Joe Birkenstock Discusses SEC Pay To Play In The IA Watch Weekly Briefing

Earlier this month Joe Birkenstock was quoted in the IA Watch Weekly Briefing, discussing SEC pay to play.

“Advisers should take away great skepticism from the SEC [in this case] that segregating your operations like this means that you’re exempt from registration,” says Joseph Birkenstock, a partner with Sandler Reiff Lamb in Washington, D.C. The agency expects virtually all firms (except for venture capital and single-family offices) above a certain asset threshold to register, he adds. The relatively modest penalty assessed to TL Ventures suggests the Commission took into account the firms’ defense – that they were exempt-reporting advisers and thus not subject to the pay-to-play rule, continues Birkenstock.

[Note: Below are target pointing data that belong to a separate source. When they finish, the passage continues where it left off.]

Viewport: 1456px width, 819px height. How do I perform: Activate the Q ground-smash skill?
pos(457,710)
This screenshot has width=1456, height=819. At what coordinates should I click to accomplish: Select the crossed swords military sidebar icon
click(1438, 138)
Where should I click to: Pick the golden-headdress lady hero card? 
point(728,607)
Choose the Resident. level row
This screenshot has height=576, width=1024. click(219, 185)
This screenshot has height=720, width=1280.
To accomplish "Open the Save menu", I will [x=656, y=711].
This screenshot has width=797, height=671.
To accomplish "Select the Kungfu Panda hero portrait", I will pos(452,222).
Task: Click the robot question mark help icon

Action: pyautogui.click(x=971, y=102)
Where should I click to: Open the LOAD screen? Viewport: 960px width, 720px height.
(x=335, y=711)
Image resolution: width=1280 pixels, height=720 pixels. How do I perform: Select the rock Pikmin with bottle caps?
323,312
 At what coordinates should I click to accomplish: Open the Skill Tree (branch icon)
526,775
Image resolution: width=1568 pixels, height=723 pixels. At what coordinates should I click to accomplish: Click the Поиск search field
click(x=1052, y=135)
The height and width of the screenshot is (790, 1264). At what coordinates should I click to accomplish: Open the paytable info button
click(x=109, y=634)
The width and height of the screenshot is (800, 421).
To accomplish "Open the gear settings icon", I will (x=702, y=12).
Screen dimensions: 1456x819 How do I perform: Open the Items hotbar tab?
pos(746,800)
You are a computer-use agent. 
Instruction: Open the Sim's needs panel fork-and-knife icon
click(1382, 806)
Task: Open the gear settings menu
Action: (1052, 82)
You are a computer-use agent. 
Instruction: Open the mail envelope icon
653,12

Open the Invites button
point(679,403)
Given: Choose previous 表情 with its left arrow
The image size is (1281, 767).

Most of his clients have adapted to the pay-to-play rule with the motto “just don’t give contributions,” he states. Others hold to a policy that, if there’s any doubt, don’t allow the political contribution. The enforcement case presented “zero doubt” of a violation because the mayor of Philadelphia and the state’s governor clearly have influence over their respective employee public pensions, Birkenstock says. Some lower-level candidates can be tougher to figure out, arguing for caution to avoid the rule’s painful two-year time-out.